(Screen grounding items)

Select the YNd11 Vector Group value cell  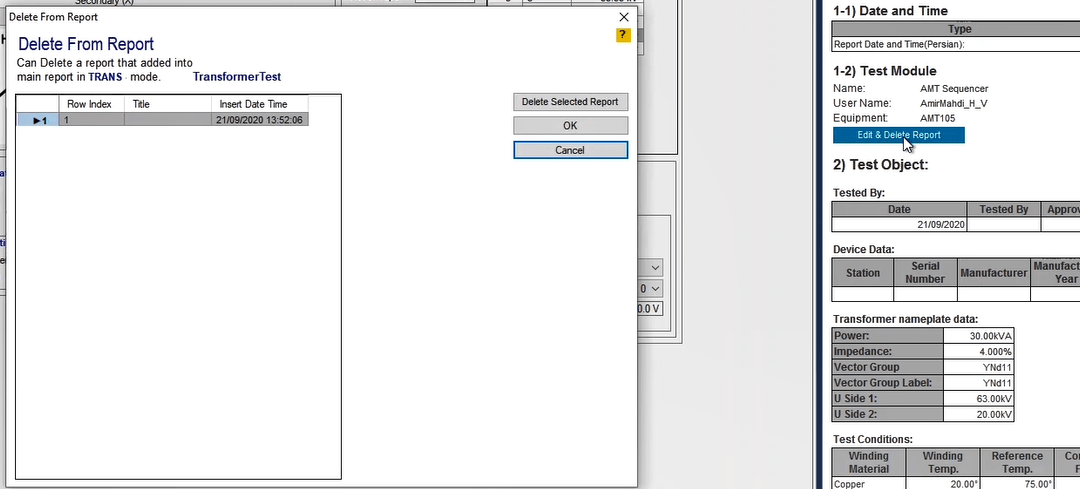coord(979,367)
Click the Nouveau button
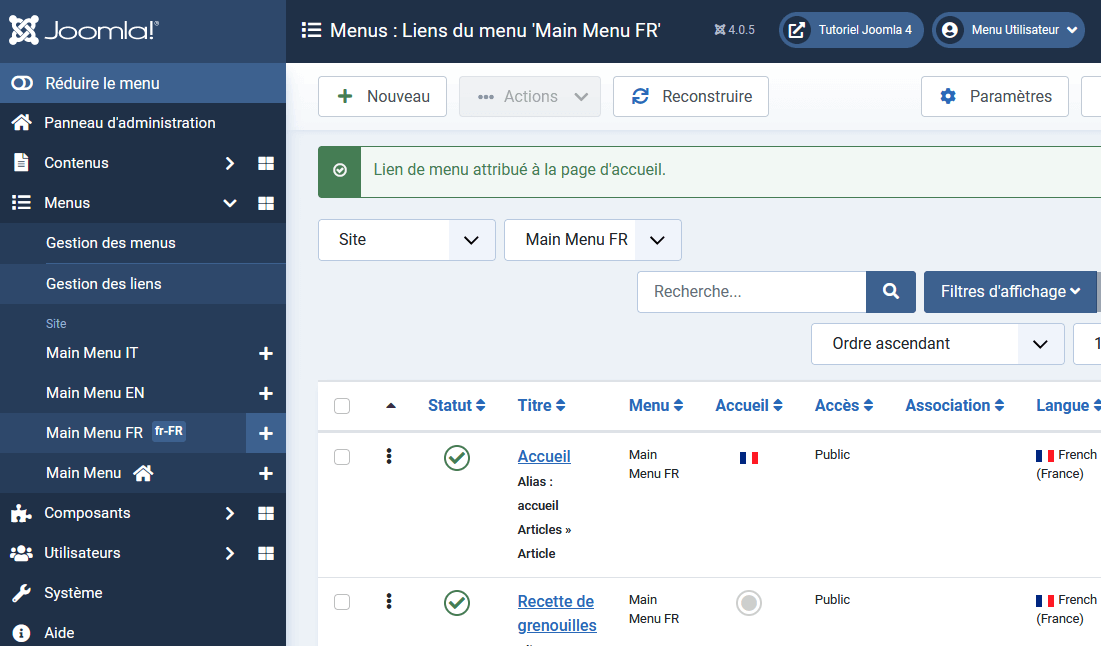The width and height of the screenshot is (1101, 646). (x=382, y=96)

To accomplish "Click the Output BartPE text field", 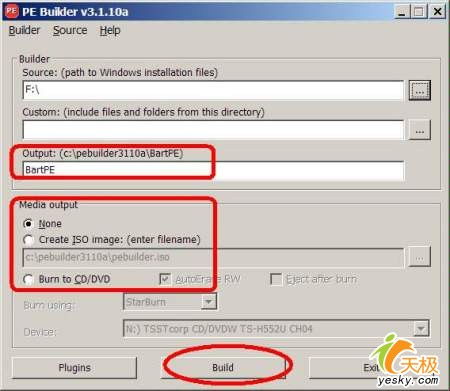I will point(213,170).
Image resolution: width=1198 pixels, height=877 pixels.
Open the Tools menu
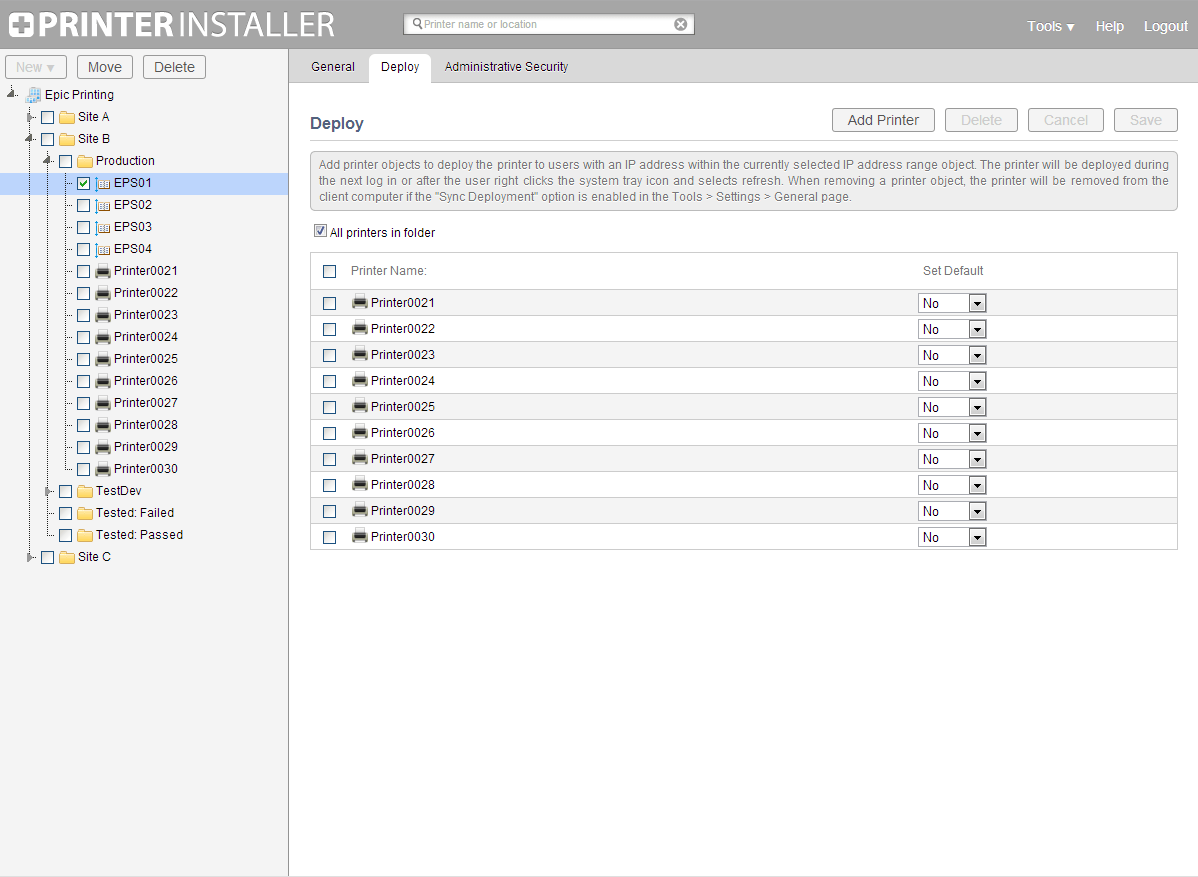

▸ WORK TO COMPLETE
Could you print, unchanged, the lines running from the one containing "Image resolution: width=1198" through the end of the items, without including any pictures?

▸ SOLUTION TO THE PROBLEM
Image resolution: width=1198 pixels, height=877 pixels.
Open the Tools menu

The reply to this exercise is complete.